Music and Memory is the fourth publication in the UPM Book Series on Music Research. Music and memory are linked to each other in different ways and with different meanings. The physiological aspect of memory in its musical dimension, which has been discussed mostly outside of musicology, is only one part of it. Previous psychological research on musicality and its role for human development could raise public attention and has led us to new insights as well as to cultural misinterpretations.
These rather popular aspects have to be taken up and re-examined from the perspective of modern musicology, dance, and theatre studies, which include interdisciplinary approaches and detailed analytical studies in a wider context of the performing arts and their steadily changing sound environment.
The main focus might be the fact that music is in itself memory storage that depends on cultural codes. Musical and related emotional expressions, their common and their professional production and distribution services as means of social, ethnic, gender, and individual group memories. Thus, their preservation as part of the entire human memory is of urgent matter in today’s fast producing and fast sorting out world.
How do we situate musical memories in diverse societies? How do we deal with memorable music and musical memories? How do we adjust our steadily changing relationship to these musical memories and the subsequent change of cultural codes?
In this framework, music research can help to recommend cultural decisions in many fields such as music education, audiovisual technology, and social communication in various communities.

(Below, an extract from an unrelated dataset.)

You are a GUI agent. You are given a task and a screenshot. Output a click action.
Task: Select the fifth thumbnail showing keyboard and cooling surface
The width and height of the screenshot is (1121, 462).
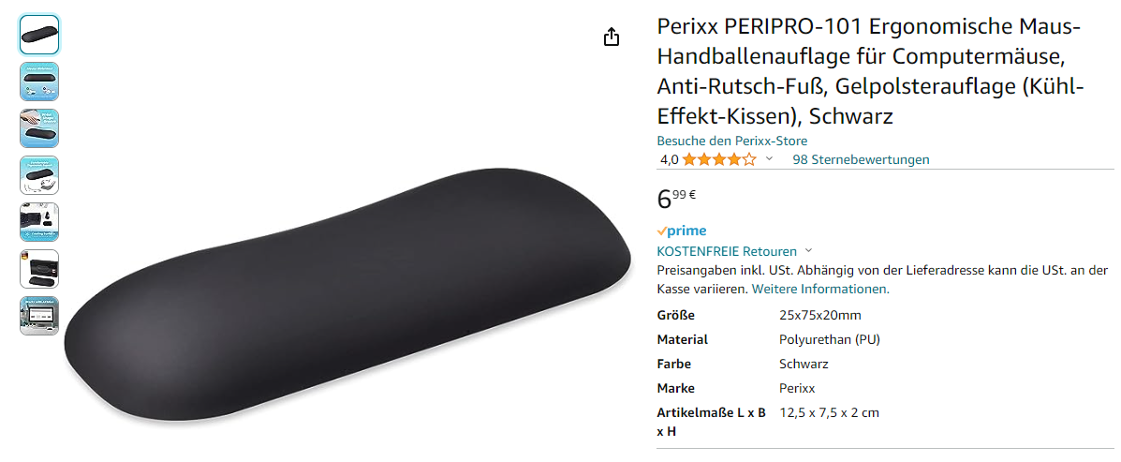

These various perspectives of the past and present development of local and/versus global performing arts, which are an important subject of all musicological studies, come into view in this volume. A wide range of different studies provided by fifteen authors in Music and Memory is arranged in the order of themes on fieldwork related issues, ethnomusicological analysis, physiological issues under different historical and educational viewpoints, composition techniques, and audio technology.